TEEN TOPIC #30: What do you feel your parents’ input should be during school hours? Should they text or call you? If you have Nightscout/Share/Cloud/whatever BG sharing app, should they text or call you/your school based on what they are seeing on their screen? Would you WANT a call or text?

Jordan (age 18)
No, I believe that parents should not be involved in texting or calling the child about their number. When children are with the parents it is their time to learn from their parents about how to live on their own with diabetes, like how when a student is in school he is there to learn. When a child is away from his parents is his time to apply what he has learned and practice living with diabetes on their own, like how when a child goes home, he practices what he has learned in school on his own to master the skill.
Skylyn(age 16)
I don’t think my parents should have any input during school hours. It’s only 7 hours and we all go to school to learn, not mess around and freak out over BG numbers. As long as you bolus for what you eat and correct or take something to get your BG back to target range, you will be fine. If you really need help, that’s what the school nurse or support staff is there for.
Mercedes (age 16)
I don’t think that they should call or text you when you are at school, it keeps kids from learning. I don’t think if they have some kind of Share they should call or text you unless they are extremely low.
Claire (age 17)
I think parents should stay out of students business, especially during school hours. Despite diabetic reasons, parents shouldn’t interfere with their kids’ education.
Ashley C. (age 14)
I only call my mom during school if I’m having a hard time controlling a high or low other than that I’m on my own.
Erin (age 17)
My parents have always let me self manage, and this year I’m only at school for half the time because of my classes, so if something comes up I just call. My school is really lax on letting us use our phones and easily can text whenever if I am low. I don’t use the sharing apps.
Cameron (age 17)
My parents and I both have the Share feature for Dexcom, but we only use it when I am playing in a tennis match. I’m not always going to be able to tell when I’m low when I’m on the court, so my parents turn it on to look out for me. If I had the Share on during school, I would only expect a text if I was low for a period of time, not the minute I go low.
Jessica (age 20)
I think that communication during grade school hours should only be if necessary if the diabetic feels open to it (or if they are a small child). If nothing is wrong or out of the ordinary then a simple recap at dinner or the end of the day seems sufficient for those in middle school or older. Nurses and diabetics should be, in my opinion, self sufficient and knowledgeable enough to handle the day without constant communication from parents. I think that parents texting kids based on their phone information is too controlling and inhibits the diabetic from learning to be independent. If they notice a long period of time with high or low blood sugar, then they could possibly ask if everything is okay, but I don’t see a need to text the minute a number spikes or drops. I also believe that it is a nice comfort to have the ability to reach my parents if and whenever necessary, but should be up to the student to initiate contact in most cases.
Ashley B. (age 15)
I text my mother my blood sugars, and sometimes ask for advice.
Nick (age 19)
I’m in college now, so a call to remind me about doing a test would be a bit odd. Even in high school, I was compulsive about checking my blood sugar and doing my insulin, and my parents knew it. However, I do know of some people who were the exact opposite, and actively tried to not do tests. For these people, it might require a call from parents to get them on track.
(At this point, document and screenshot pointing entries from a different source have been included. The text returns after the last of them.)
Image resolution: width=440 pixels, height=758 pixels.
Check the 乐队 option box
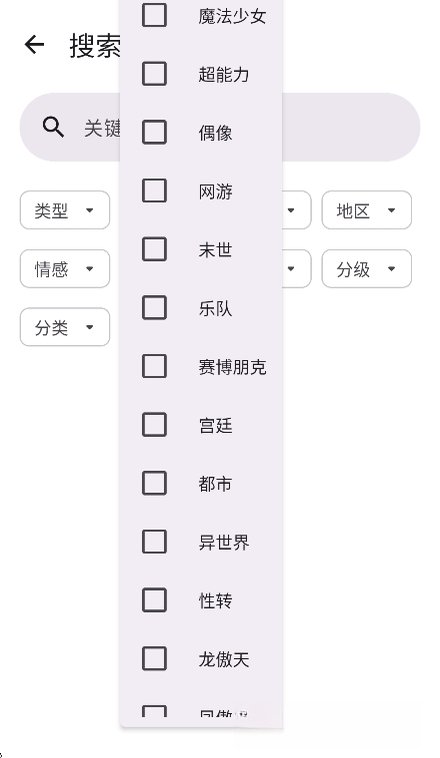pyautogui.click(x=154, y=307)
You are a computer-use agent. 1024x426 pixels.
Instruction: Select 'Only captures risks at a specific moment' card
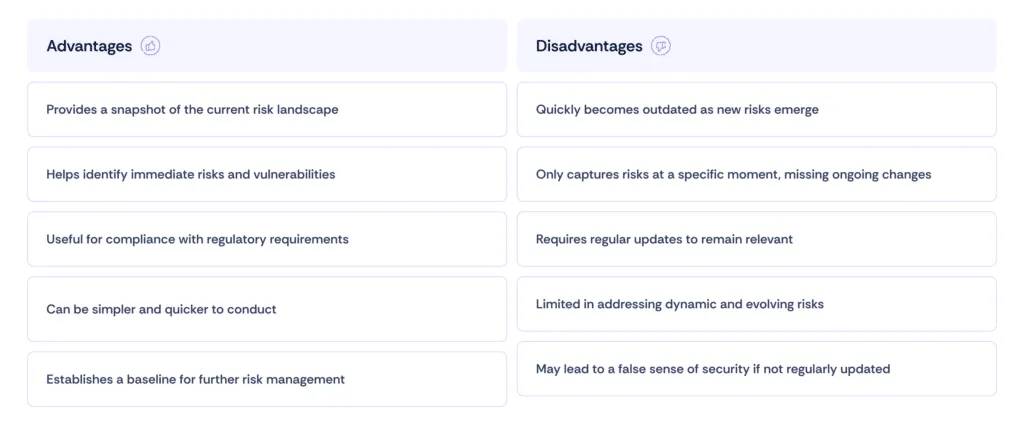pos(757,174)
I’ve never used a blood glucose sharing app, but I love the idea, especially for young kids or for when I’m on a trip away from civilization. In those situations, it would be good to have someone checking up on you.
Zyler (age 16)
They should not text and call me while I am at school. I have work and stuff I need to get done and it’s annoying when they keep texting me.
Ian (age 14)
I feel that my parent’s impact should be minimal, but if the need arises for them to take action (need being an undeniable “pull” to take action that concerns my safety at the discretion of my parents) I feel they have every right to do so. I feel at my school, as small as it is, there isn’t a need for them to call.
Joseph (age 15)
I use the Facebook Messenger app to text my mom, and my teachers allow me to if it’s related to diabetes.
Vanessa (age 15)
I personally don’t talk to my mom during school unless I’m really high. I never go to my nurse just so I can be more independent and get ready for college. But if I feel the need to let her know, I will text her in class and all of my teachers know that I’m allowed to. I just have to let them know that’s what I’m doing.
Laura (age 16)
I think texting and calling can be helpful sometimes because I know I have really bad days where my sugar is wacky and sometimes I need more supplies. I don’t think it’s exactly necessary to be allowed a cell phone though, because the school phone is usually always open, too.